Sur le calendrier, pas d’échéances précises. Le pré-rapport de la conciliation intergouvernementale sera prêt au début de l’été 2004, qui sera remis à l’ONU (au groupe des sages travaillant actuellement sur le réforme des Nations Unies, à Kofi Annan, qui prépare un rapport sur la gouvernance mondiale de l’environnement).

En mars 2004, a Jéju en Corée aura lieu un Conseil d’administration spécial du PNUE. Les ddeux sujets à l’ordre du jour : l’élargissement du Conseil d’administration et le renforcement de la base scientifique du PNUE. La France restera discrète sur sa campagne pour l’ONUE. Elle organisera un « side event ».

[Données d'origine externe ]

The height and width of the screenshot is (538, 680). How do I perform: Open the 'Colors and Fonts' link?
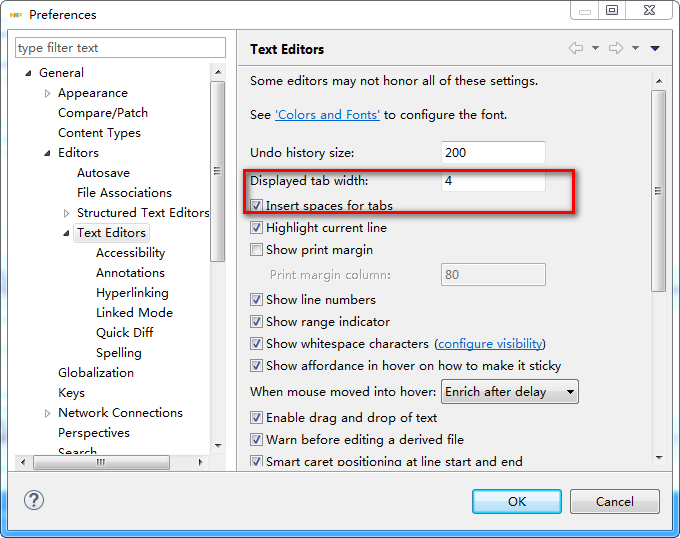(327, 115)
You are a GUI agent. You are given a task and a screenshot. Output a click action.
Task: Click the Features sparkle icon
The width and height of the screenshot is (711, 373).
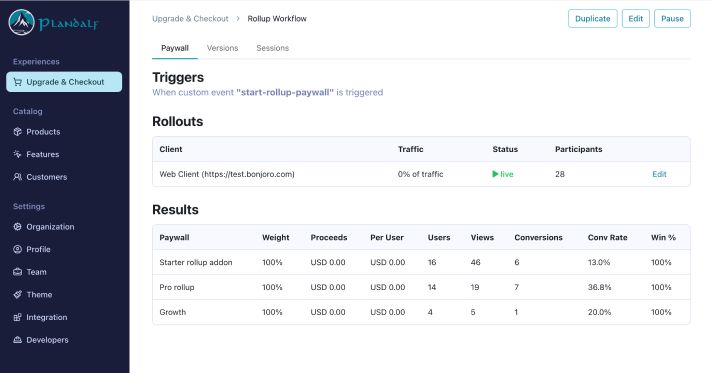[x=18, y=155]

J’interroge M. Gauer sur les contributions financières de la France au PNUE (longtemps, la France payait peu, ce qui minait sa crédibilité quant à la proposition de renforcer le PNUE).

Il me présente un document, en précisant que la France s’est désormais alignée sur la barème des Nations Unies :

2000 : 822.584 USD
2001 : 885.000 USD
2002 : 2.006.800 USD
2003 : 3.200.000 €

A ceci, ajouter les contributions à des « fonds spéciaux » (3.250.000 € en 2003) et les contributions au bureau parisien du PNUE (350.000 €).

Prévisions pour 2004 : 3.600.000 USD.

Nous restons en contact. Agir pour l’Environnement avertira le gouvernement de ses nouvelles initiatives de campagne et organisera la participation de la société civile dans le cadre de la concertation intergouvernementale.